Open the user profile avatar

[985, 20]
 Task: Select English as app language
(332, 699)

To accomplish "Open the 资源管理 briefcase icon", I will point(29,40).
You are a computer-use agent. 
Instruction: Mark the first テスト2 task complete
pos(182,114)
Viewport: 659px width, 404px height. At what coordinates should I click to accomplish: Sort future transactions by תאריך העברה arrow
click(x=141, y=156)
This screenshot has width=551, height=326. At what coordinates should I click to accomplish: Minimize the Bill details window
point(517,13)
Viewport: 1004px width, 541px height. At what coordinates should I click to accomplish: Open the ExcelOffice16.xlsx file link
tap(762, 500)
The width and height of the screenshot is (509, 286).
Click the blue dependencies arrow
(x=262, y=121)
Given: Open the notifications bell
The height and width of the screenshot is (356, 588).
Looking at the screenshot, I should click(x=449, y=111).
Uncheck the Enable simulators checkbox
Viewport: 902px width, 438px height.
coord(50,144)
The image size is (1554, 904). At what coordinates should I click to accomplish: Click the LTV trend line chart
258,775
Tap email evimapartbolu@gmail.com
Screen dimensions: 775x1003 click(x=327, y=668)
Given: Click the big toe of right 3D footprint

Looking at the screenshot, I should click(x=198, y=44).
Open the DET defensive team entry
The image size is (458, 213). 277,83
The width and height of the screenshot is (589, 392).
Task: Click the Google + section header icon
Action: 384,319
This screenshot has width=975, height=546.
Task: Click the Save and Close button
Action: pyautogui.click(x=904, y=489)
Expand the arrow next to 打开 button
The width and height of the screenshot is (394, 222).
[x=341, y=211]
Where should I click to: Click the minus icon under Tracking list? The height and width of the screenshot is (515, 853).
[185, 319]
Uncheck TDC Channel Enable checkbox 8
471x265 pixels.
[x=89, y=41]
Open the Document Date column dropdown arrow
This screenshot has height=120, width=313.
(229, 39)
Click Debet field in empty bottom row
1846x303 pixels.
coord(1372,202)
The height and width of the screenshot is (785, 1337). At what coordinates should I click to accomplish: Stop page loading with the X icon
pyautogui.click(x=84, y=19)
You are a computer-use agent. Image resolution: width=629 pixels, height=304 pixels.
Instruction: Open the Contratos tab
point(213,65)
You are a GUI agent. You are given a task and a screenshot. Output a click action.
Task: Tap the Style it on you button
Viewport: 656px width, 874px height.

###

__TRY IT__.
Scan the entries above for the string "computer" and copy each line containing it.

__SOLVED EXERCISE__.
You are a computer-use agent. 
You are a computer-use agent. Image resolution: width=629 pixels, height=304 pixels.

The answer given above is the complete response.